A sum of money becomes Rs 35,680 after 3 years and Rs 53,520 after 6 years at a certain rate percentage p.a., interest compounded yearly. What is the compound interest on the same sum in the first case ? (Your answer should be nearest to an integer)
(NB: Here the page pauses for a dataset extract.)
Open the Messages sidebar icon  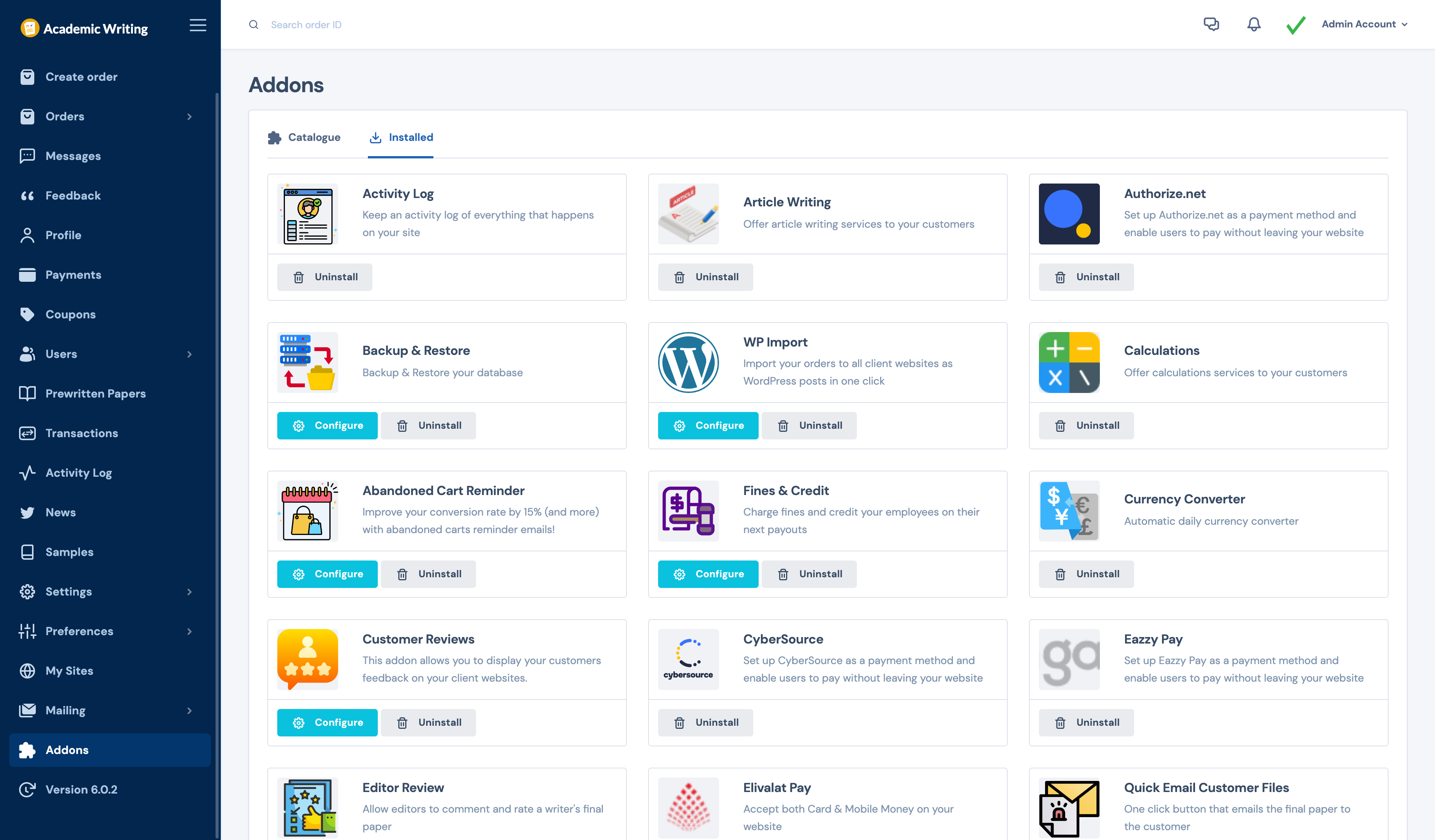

To solve the problem step by step, we will use the formula for compound interest and the information provided in the question. ### Step-by-Step Solution: 1. **Understanding the Problem**: We are given that a sum of money becomes Rs. 35,680 after 3 years and Rs. 53,520 after 6 years with compound interest. We need to find the compound interest for the first 3 years. 2. **Setting Up the Equations**: We can use the formula for compound interest: \[ A = P \left(1 + \frac{R}{100}\right)^t \] where \(A\) is the amount, \(P\) is the principal, \(R\) is the rate of interest, and \(t\) is the time in years. For the first case (after 3 years): \[ 35680 = P \left(1 + \frac{R}{100}\right)^3 \quad \text{(Equation 1)} \] For the second case (after 6 years): \[ 53520 = P \left(1 + \frac{R}{100}\right)^6 \quad \text{(Equation 2)} \] 3. **Expressing Equation 2 in terms of Equation 1**: We can express the amount after 6 years in terms of the amount after 3 years: \[ 53520 = 35680 \left(1 + \frac{R}{100}\right)^3 \] This gives us: \[ \frac{53520}{35680} = \left(1 + \frac{R}{100}\right)^3 \] 4. **Calculating the Ratio**: Now, we calculate the left side: \[ \frac{53520}{35680} = 1.5 \] Therefore, we have: \[ 1.5 = \left(1 + \frac{R}{100}\right)^3 \] 5. **Taking the Cube Root**: To find \(1 + \frac{R}{100}\), we take the cube root of both sides: \[ 1 + \frac{R}{100} = 1.5^{1/3} \] 6. **Calculating \(1.5^{1/3}\)**: Using a calculator or estimation, we find: \[ 1.5^{1/3} \approx 1.1447 \] Thus: \[ \frac{R}{100} \approx 0.1447 \quad \Rightarrow \quad R \approx 14.47 \] 7. **Finding the Principal (P)**: Now, we can substitute \(R\) back into Equation 1 to find \(P\): \[ 35680 = P \left(1 + \frac{14.47}{100}\right)^3 \] \[ 35680 = P \cdot (1.1447)^3 \] Calculating \((1.1447)^3 \approx 1.5\): \[ 35680 = P \cdot 1.5 \] Therefore: \[ P = \frac{35680}{1.5} \approx 23786.67 \] 8. **Calculating the Compound Interest**: The compound interest for the first 3 years is given by: \[ \text{Compound Interest} = A - P \] \[ \text{Compound Interest} = 35680 - 23786.67 \approx 11893.33 \] 9. **Rounding to the Nearest Integer**: Finally, rounding \(11893.33\) gives us: \[ \text{Compound Interest} \approx 11893 \] ### Final Answer: The compound interest on the same sum in the first case is approximately **Rs. 11,893**.